Your objective -> Print the data once more, exactly as given. Drop the pictures.
....
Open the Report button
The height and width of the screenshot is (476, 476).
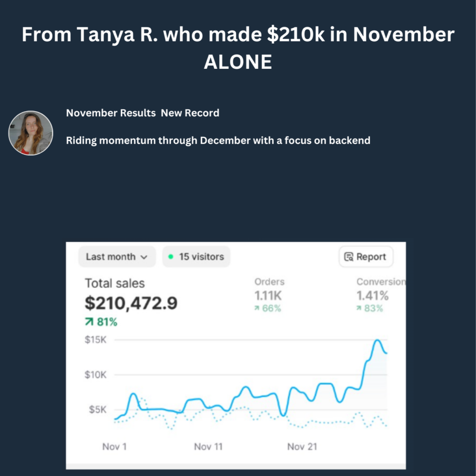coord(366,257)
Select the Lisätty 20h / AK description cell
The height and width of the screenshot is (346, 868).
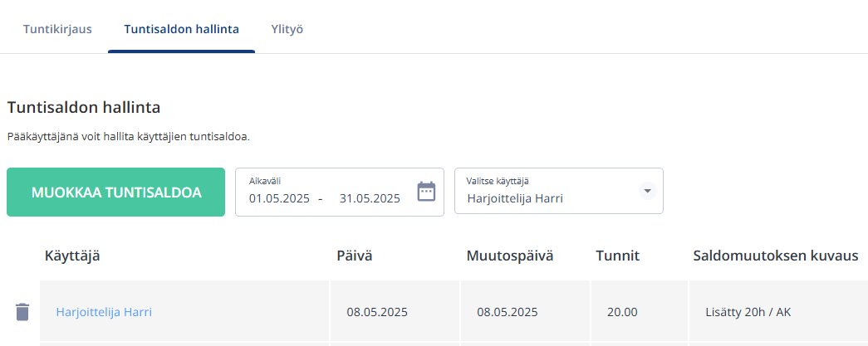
....
Problem solution ->
Open the Report button
The height and width of the screenshot is (476, 476).
coord(366,257)
Select the Lisätty 20h / AK description cell
The height and width of the screenshot is (346, 868).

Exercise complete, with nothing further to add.